- **What needs to be done**: For this exercise, write each entry below out precisely and omit the pictures.

──────── Extracted information ────────

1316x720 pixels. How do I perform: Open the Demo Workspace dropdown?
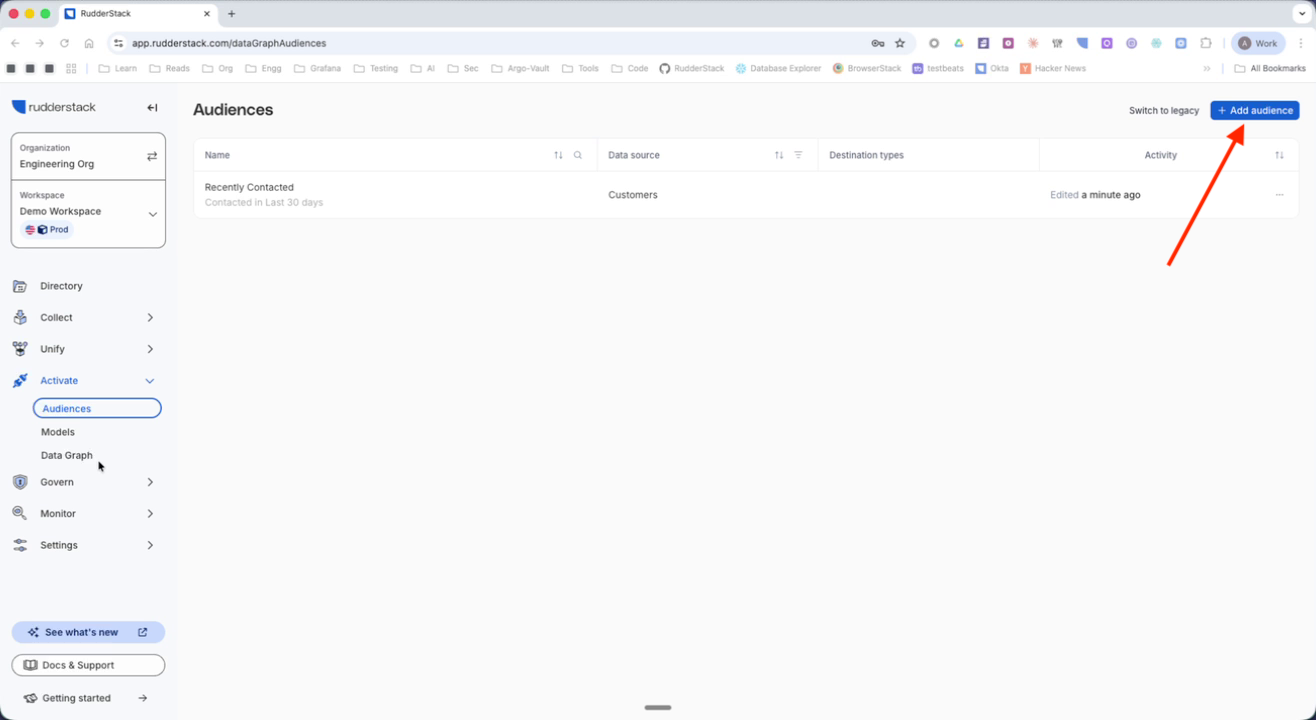(x=152, y=214)
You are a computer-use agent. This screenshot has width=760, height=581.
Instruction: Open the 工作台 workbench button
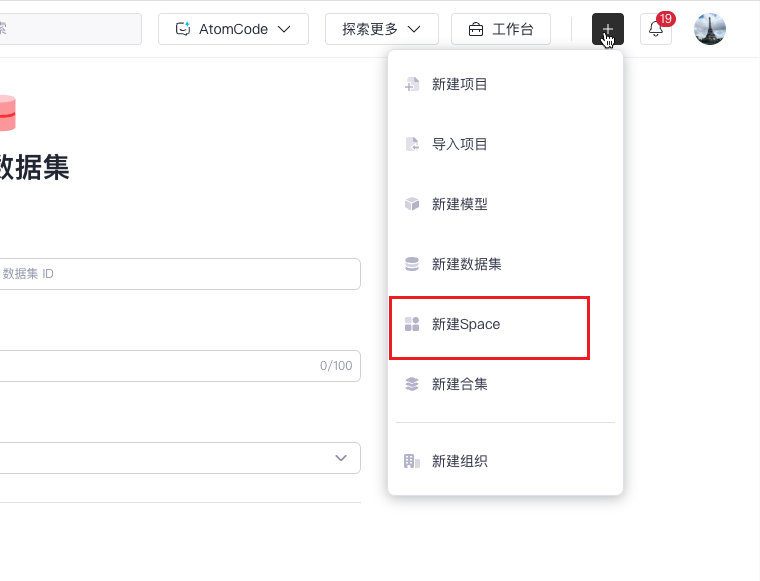(x=501, y=29)
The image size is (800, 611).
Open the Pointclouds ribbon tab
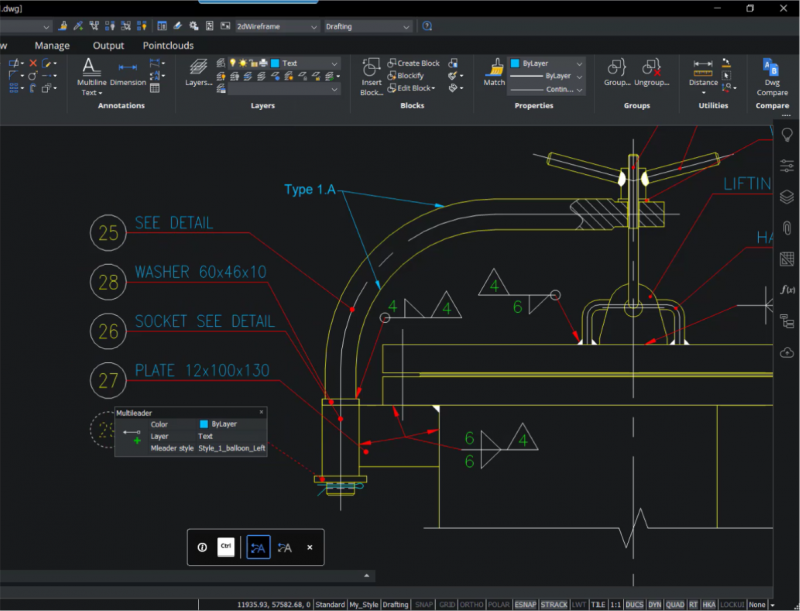point(168,45)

────────

- **Response to the task**:
1316x720 pixels. How do I perform: Open the Demo Workspace dropdown?
(x=152, y=214)
You are a computer-use agent. This screenshot has width=760, height=581.
Instruction: Open the 工作台 workbench button
(x=501, y=29)
The image size is (800, 611).
Open the Pointclouds ribbon tab
point(168,45)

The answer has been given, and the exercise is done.